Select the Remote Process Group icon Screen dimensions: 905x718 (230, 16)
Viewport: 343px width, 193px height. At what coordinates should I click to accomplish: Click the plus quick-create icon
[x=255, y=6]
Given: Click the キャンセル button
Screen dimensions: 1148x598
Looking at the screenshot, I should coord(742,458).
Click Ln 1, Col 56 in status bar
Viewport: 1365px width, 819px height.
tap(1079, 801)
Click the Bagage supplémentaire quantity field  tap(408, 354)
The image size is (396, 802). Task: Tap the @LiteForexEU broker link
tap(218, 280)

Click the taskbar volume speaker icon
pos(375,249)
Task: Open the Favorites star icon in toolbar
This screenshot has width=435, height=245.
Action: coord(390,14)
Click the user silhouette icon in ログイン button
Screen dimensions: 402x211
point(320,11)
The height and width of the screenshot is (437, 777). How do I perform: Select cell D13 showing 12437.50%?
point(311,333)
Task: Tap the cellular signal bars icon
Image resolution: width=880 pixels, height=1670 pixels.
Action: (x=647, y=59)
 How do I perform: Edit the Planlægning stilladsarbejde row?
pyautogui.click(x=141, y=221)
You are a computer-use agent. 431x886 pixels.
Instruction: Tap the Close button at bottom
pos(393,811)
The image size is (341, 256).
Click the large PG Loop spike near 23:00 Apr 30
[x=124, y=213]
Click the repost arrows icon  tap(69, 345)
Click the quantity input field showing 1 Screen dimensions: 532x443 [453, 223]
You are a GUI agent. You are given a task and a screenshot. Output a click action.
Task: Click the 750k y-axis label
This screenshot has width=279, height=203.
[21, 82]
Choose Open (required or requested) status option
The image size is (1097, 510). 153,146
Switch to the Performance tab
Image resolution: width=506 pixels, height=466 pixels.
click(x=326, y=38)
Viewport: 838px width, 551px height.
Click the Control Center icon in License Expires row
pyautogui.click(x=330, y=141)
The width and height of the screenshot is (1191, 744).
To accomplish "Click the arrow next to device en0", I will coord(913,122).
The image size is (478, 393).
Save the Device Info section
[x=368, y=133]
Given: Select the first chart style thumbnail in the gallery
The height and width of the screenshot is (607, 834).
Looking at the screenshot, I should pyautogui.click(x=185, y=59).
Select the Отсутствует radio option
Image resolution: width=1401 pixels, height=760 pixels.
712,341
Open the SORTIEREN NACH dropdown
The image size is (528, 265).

· · ·

**WHAT IS EXPECTED**
Wherever the string "field" occurs in the listing, return the line it sits on.

**TASK ANSWER**
Click the Bagage supplémentaire quantity field  tap(408, 354)
Click the quantity input field showing 1 Screen dimensions: 532x443 [453, 223]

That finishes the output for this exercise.